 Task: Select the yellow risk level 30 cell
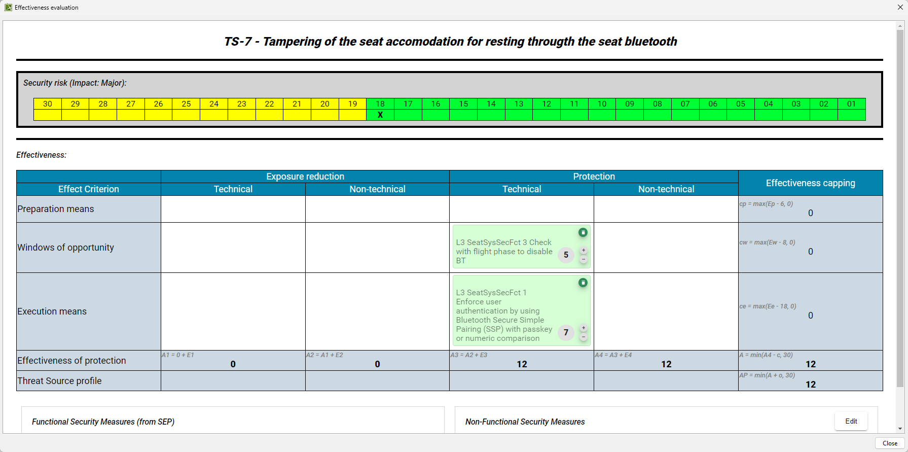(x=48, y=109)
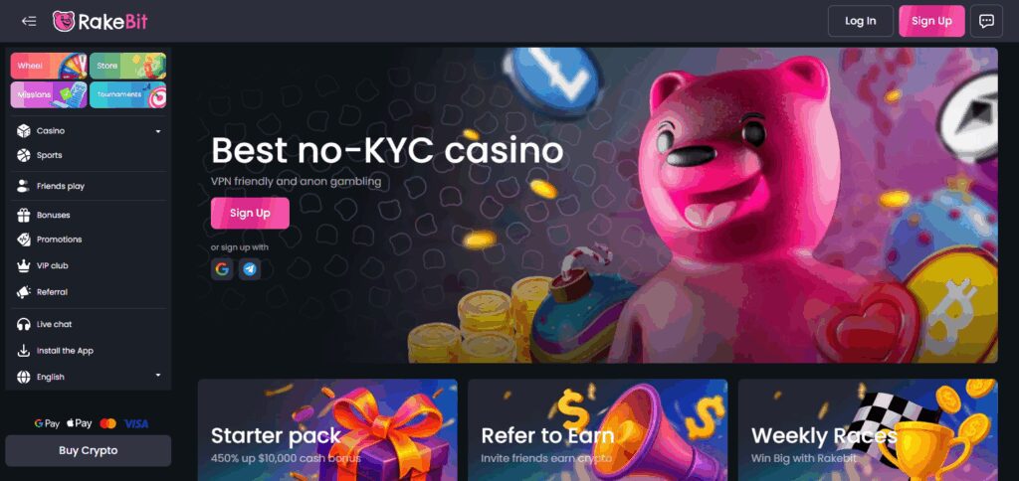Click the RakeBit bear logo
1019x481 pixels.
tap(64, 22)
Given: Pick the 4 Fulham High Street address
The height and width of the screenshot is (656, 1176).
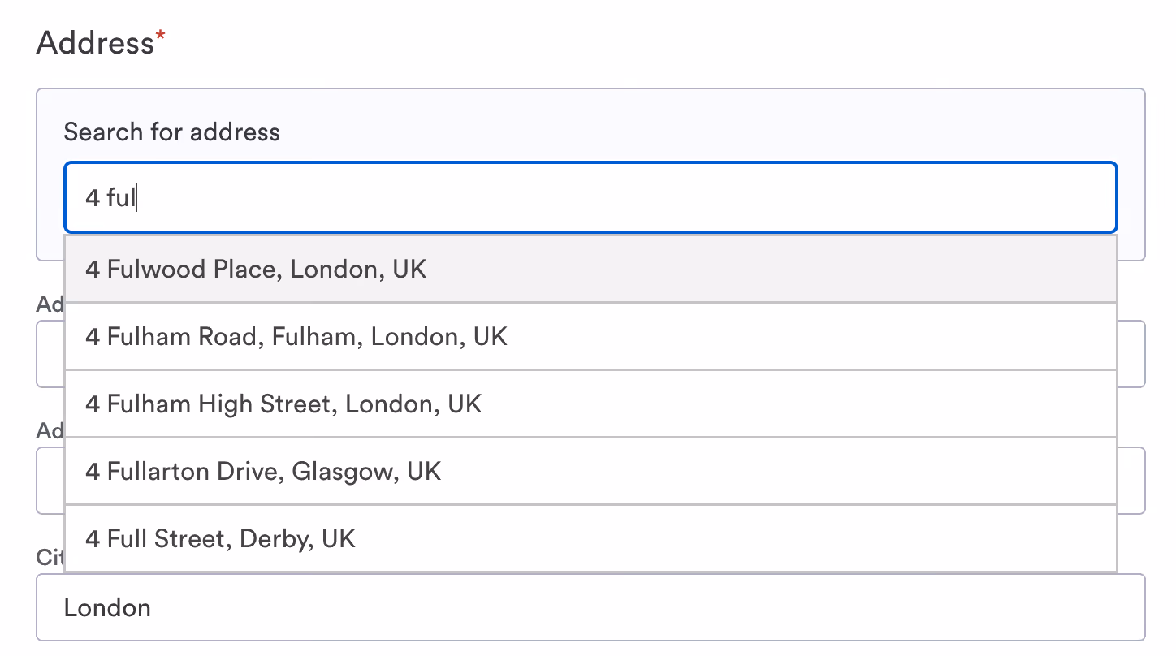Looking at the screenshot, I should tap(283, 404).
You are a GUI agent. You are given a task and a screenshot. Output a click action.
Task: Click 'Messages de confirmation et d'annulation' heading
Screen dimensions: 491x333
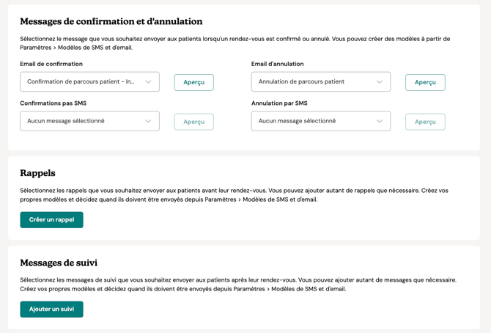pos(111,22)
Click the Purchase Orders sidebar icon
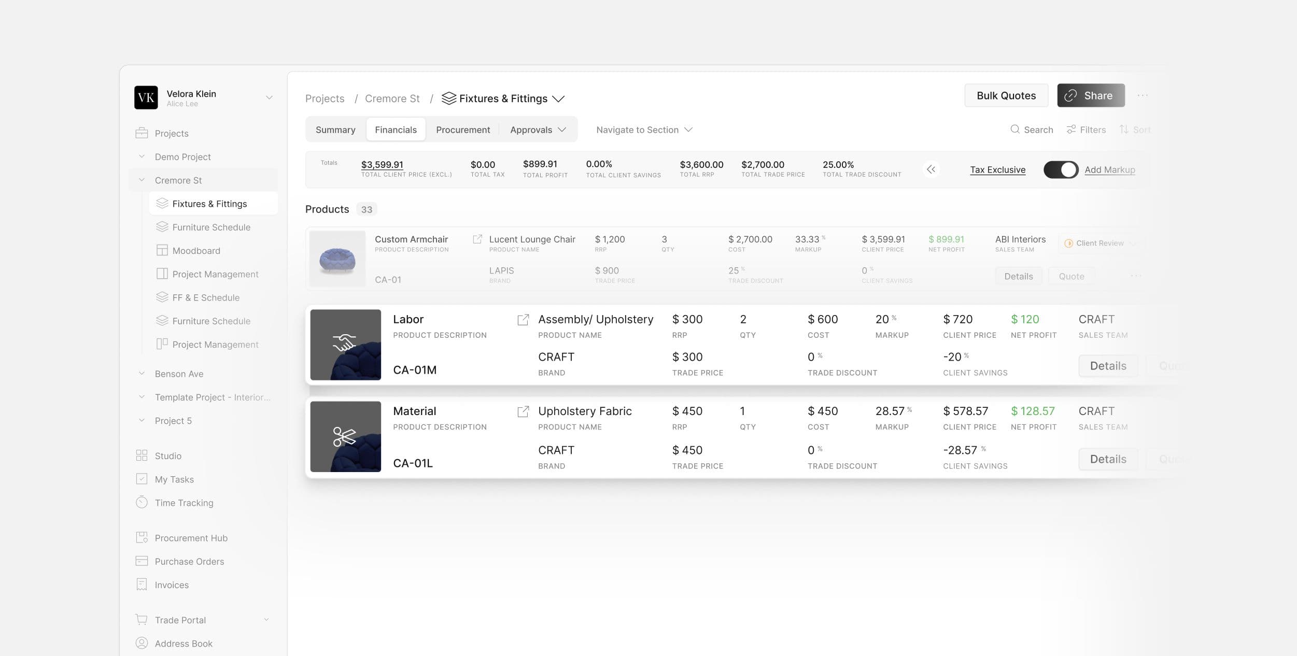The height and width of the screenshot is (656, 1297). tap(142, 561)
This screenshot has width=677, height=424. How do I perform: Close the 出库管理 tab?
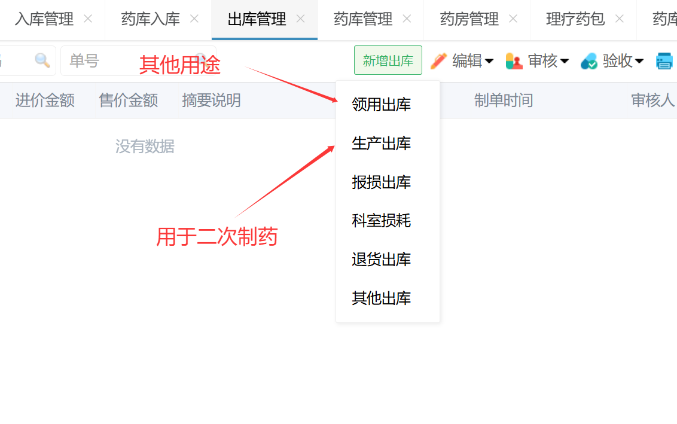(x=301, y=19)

Aim =>
Return every one of the lines above word for word, leaving out the pictures.

Full solution =>
 Task: Select the yellow risk level 30 cell
(x=48, y=109)
Click the RakeBit bear logo
1019x481 pixels.
tap(64, 22)
Given: Pick the 4 Fulham High Street address
The height and width of the screenshot is (656, 1176).
Looking at the screenshot, I should tap(283, 404).
You are a GUI agent. You are given a task and a screenshot. Output a click action.
Task: Click 'Messages de confirmation et d'annulation' heading
Screen dimensions: 491x333
pos(111,22)
Click the Purchase Orders sidebar icon
The height and width of the screenshot is (656, 1297). tap(142, 561)
This screenshot has width=677, height=424. How do I perform: Close the 出库管理 tab?
(x=301, y=19)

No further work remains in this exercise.